Evaluation target : Business scenarios (e.g., product‑detail entry), full‑process coverage, and node‑level capabilities such as intent‑recognition accuracy.

Evaluation metrics : Custom metrics beyond manual correctness, leveraging similarity scores on historical dialogue data.

Evaluation dataset : Pre‑launch, a small test set built from historical dialogues and manually crafted cases; post‑launch, Goodcase/Badcase samples are continuously collected.

Feedback optimisation : Real‑time traffic monitoring feeds a "problem‑identification → root‑cause analysis → optimisation iteration" loop, turning Badcases into model improvements.

8.3 Process Summary

Evaluation is a continuous loop requiring collaboration across product, R&D, and testing teams. Emphasis should be on building robust evaluation foundations, expanding test case libraries, and maintaining an efficient "evaluate → optimise → re‑evaluate" cycle.
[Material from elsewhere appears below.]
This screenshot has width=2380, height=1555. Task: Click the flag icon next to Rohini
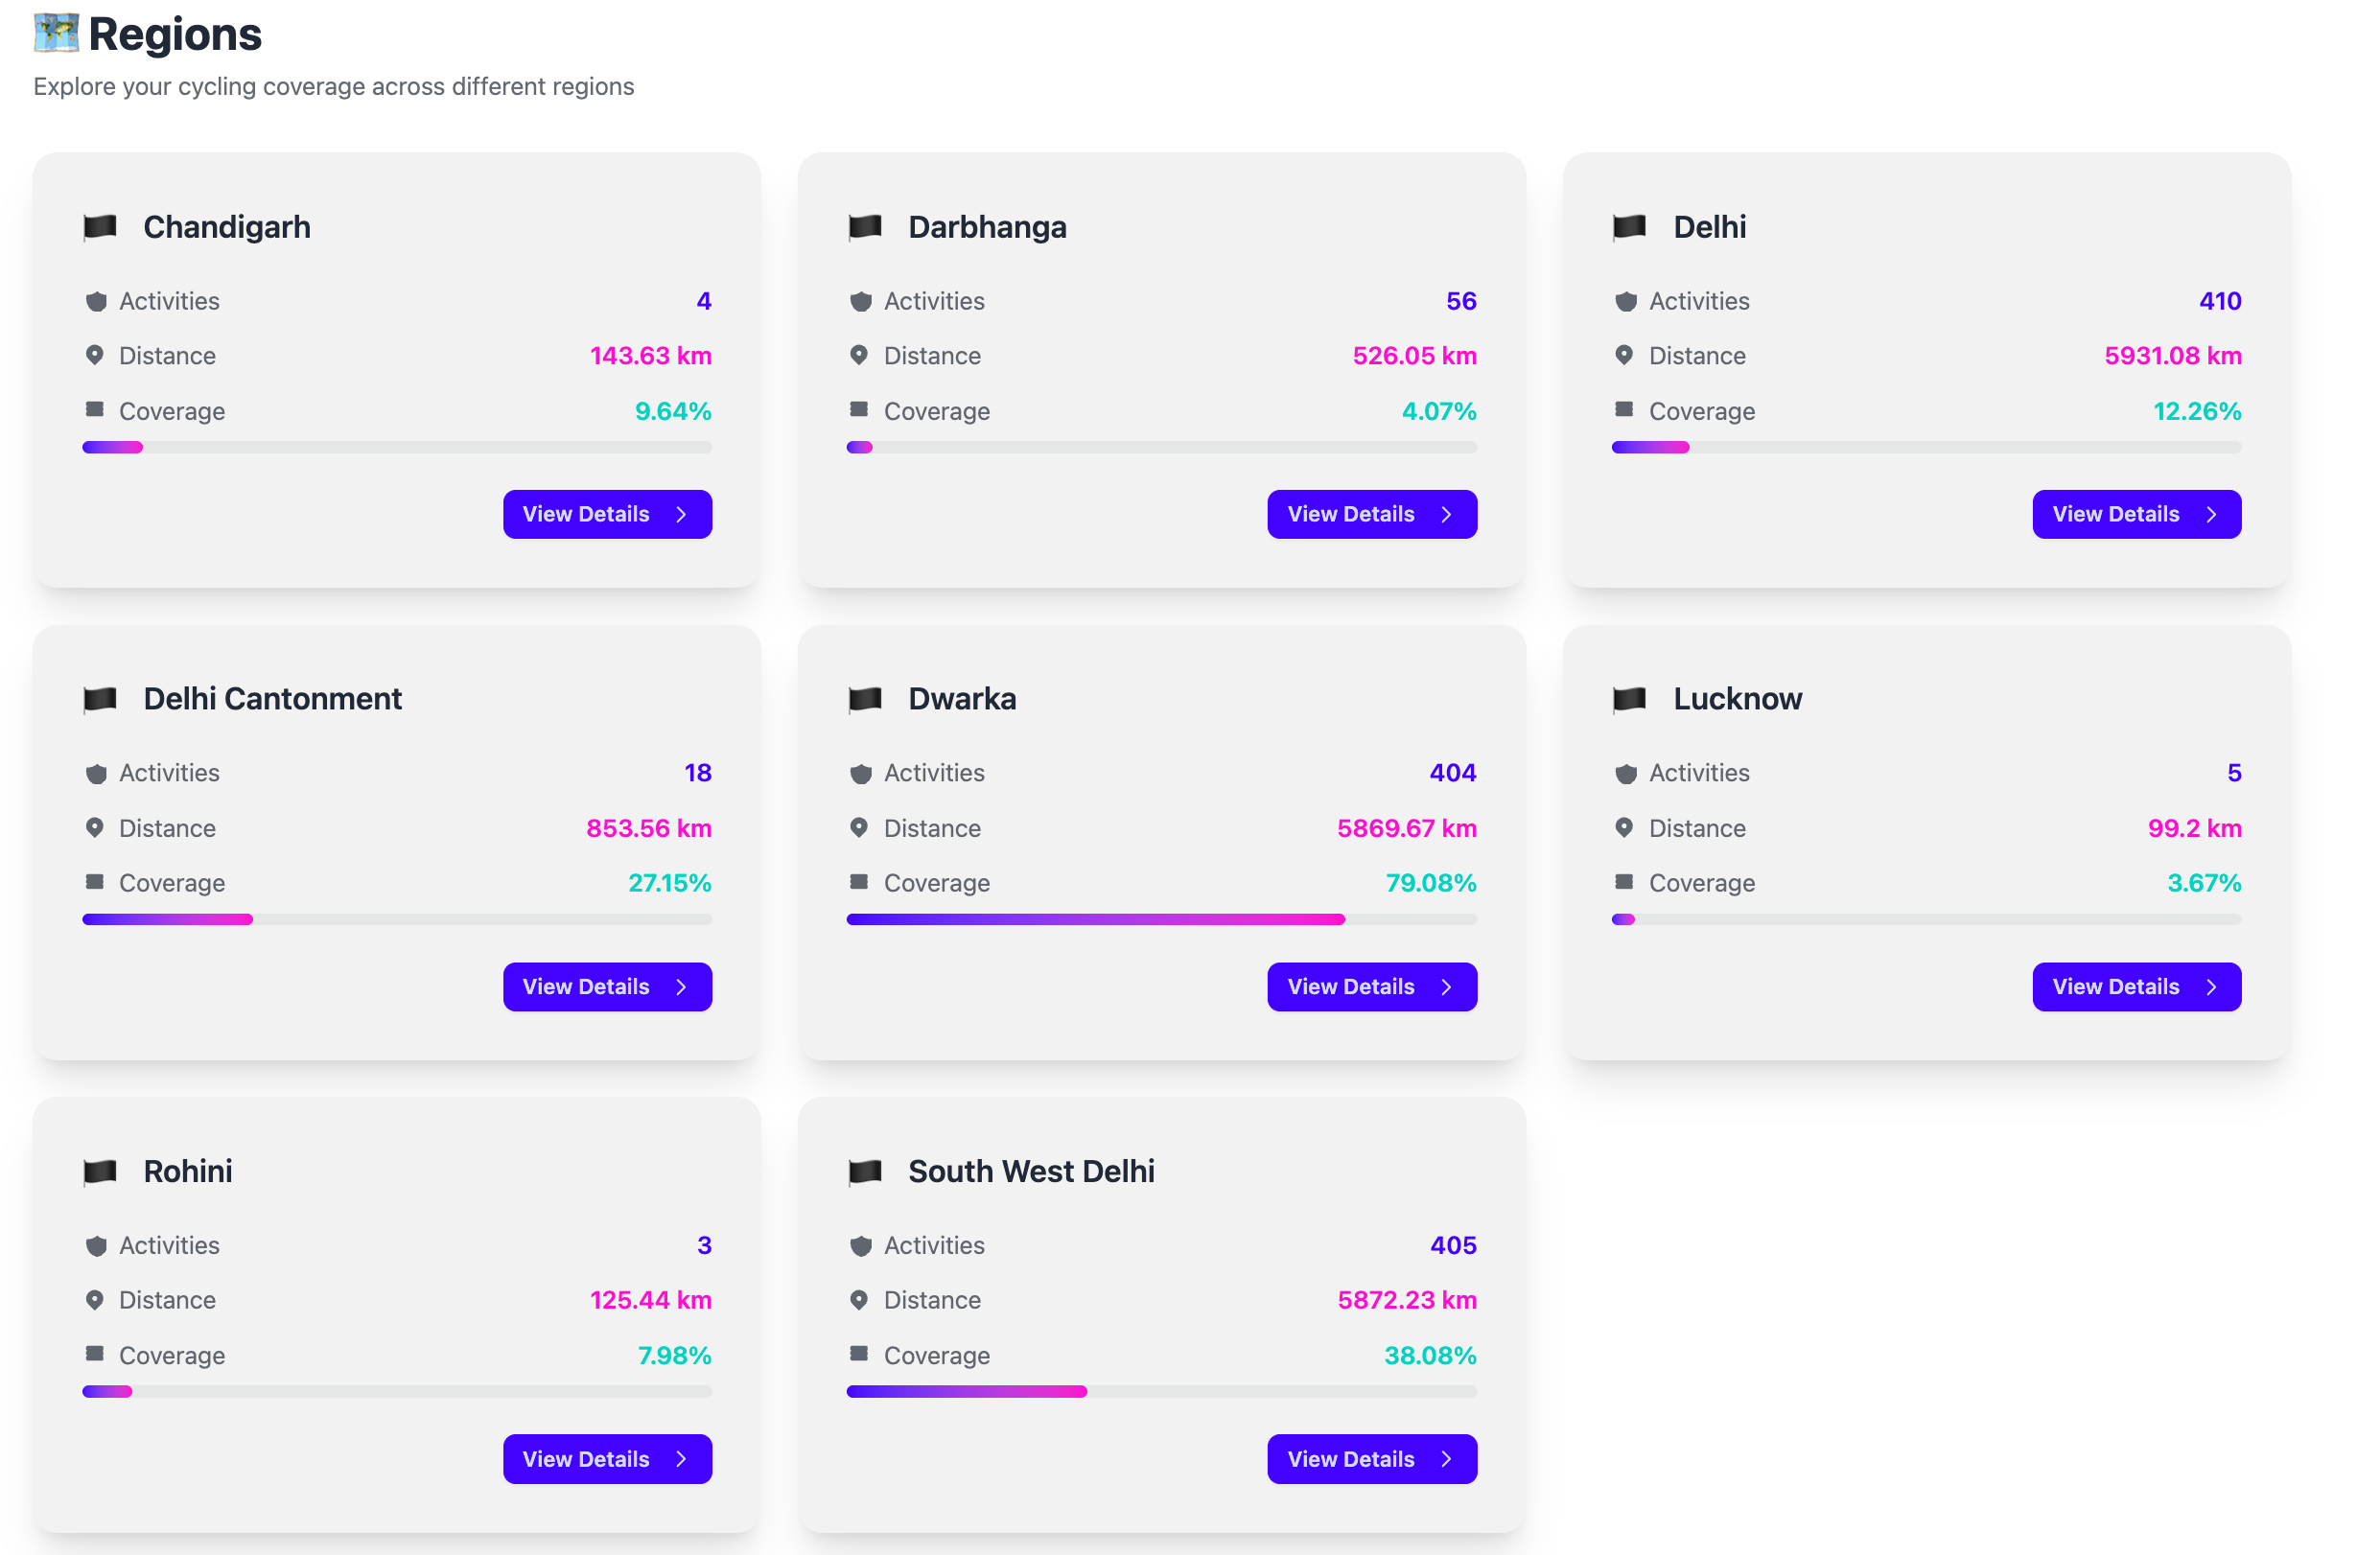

09 Collaboration and Project Management

AI projects differ from traditional software development: prompts, context, and business logic are tightly coupled, blurring role boundaries. Collaboration shifts from hand‑off interfaces to joint iteration of prompts, logic, and data. The flexibility of Agent/Workflow architectures disperses responsibility, and varying familiarity with new technologies creates a learning‑while‑doing environment.

Establish AI‑native collaboration flow : Prompt review mechanisms, metric alignment, and product‑research cooperation.

Document decisions : Record why Workflow was chosen over Agent, capture specific considerations, and maintain process logs.

10 Conclusion and Outlook

The journey from a hackathon prototype to a stable, evolving AI customer‑service system represents not only a technology‑stack upgrade but also a profound shift in development mindset.

Future focus areas include:

Transitioning from single‑responsibility flows to intelligent collaboration by introducing more autonomous Agents for complex interactions.

Deepening multi‑dimensional knowledge exploitation—automating historical dialogue cleaning, QA conversion, and product learning to turn massive data into AI evolution drivers.

Building a more agile AI‑native collaboration framework with prompt review processes and metric alignment to break down product‑research silos.

Under the AI wave, intelligent customer service will keep evolving, guided by the principle "prefer no answer to a wrong answer," continuously expanding AI’s application boundaries for merchants.